Otro tipo de problemas aparte de los terapéuticos es si podemos realizar “mejoras” en nuestros cerebros. ¿Es lícito modificar la estructura cerebral para ser más inteligentes? ¿No produciría desventajas con otros individuos humanos de manera discriminatoria? Las respuestas no son fáciles ya que, por un lado, de facto, ha habido ventajas de unos individuos sobre otros por factores como la nutrición, el ejercicio y la calidad del medio ambiente. Además, hacemos perfeccionamientos de las personas para que sean más veloces y fuertes, como en el caso de los atletas y no siempre lo consideramos discriminatorio: incluso los que tienen talentos naturales son seleccionados sobre otros y lo consideramos parte de la competencia normal de la vida. Pero, por otra parte, nos indigna que ciertas potencialidades humanas se vean afectadas, por ejemplo, por la malnutrición.
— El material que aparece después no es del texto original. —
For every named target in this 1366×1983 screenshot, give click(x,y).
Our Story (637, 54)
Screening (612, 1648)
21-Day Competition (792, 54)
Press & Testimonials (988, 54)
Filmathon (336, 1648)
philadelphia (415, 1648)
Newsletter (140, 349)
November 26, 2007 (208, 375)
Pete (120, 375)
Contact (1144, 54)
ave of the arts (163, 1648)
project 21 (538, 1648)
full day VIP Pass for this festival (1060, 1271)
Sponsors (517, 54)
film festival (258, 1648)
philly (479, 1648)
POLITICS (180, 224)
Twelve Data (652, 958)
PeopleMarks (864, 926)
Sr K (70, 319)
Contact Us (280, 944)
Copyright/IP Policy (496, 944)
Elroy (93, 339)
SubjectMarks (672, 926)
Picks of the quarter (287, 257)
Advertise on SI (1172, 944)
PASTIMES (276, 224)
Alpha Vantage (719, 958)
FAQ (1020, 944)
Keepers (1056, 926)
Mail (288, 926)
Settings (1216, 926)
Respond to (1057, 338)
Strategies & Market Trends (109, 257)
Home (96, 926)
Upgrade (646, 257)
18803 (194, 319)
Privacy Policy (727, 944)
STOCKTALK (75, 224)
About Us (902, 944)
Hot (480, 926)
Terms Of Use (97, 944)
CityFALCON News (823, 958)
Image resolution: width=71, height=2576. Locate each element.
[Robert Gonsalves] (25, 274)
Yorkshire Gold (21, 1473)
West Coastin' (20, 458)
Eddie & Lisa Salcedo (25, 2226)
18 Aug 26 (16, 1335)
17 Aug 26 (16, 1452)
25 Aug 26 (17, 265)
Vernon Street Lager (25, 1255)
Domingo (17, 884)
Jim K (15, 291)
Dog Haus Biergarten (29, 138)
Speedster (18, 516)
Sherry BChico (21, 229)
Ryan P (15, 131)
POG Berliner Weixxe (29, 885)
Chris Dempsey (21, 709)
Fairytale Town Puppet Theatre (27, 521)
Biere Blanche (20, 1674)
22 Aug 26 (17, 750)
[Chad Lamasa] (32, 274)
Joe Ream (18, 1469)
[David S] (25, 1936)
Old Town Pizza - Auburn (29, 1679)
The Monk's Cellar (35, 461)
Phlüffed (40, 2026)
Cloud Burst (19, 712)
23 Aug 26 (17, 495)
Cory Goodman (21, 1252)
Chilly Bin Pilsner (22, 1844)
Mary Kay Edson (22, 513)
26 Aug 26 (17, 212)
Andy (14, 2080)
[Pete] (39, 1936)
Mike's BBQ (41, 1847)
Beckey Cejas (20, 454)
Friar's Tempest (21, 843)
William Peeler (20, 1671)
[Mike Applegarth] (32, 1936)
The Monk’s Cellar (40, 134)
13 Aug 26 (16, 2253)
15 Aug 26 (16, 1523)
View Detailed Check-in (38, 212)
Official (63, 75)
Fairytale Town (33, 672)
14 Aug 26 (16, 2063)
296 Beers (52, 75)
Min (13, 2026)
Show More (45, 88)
Creemos que hay un cierto deber de dar condiciones semejantes a todos para poder acceder a ciertos bienes humanos. En el ejemplo señalado entonces habría que preguntar que, si descubrimos modos de perfeccionar el cerebro, cuáles deberían ser de acceso “universal” y cuáles no.
La neuroética también se ha entendido como el estudio de las condiciones biológicas de nuestras decisiones. Si resulta que en realidad todo está determinado por mi cerebro quizás deberíamos cambiar nuestras leyes. Por ejemplo, si la maduración del control de los impulsos no se logra hasta cierta edad surge la pregunta si el Derecho debería ajustarse considerando esas circunstancias.
Resumiendo, hay dos aspectos de la neuroética: una es la ética de la neurociencia, es decir, los temas de la licitud de intervención en el cerebro y la otra es la neurociencia de la ética, es decir, la discusión de las bases neurológicas de la ética que hacen surgir los problemas filosóficos clásicos como es el de la libertad humana y preguntarnos si solo estamos condicionados por nuestro cerebro. (2)
- Puede verse: https://www.historyofvaccines.org/es/contenido/articulos/historia-de-los-movimientos-en-contra-de-la-vacunación
- Véase Canabal Berlanga, Alfonso. Origen desarrollo de la neuroética. Revista de Bioética y Derecho, núm. 28, mayo 2013, p. 48-60.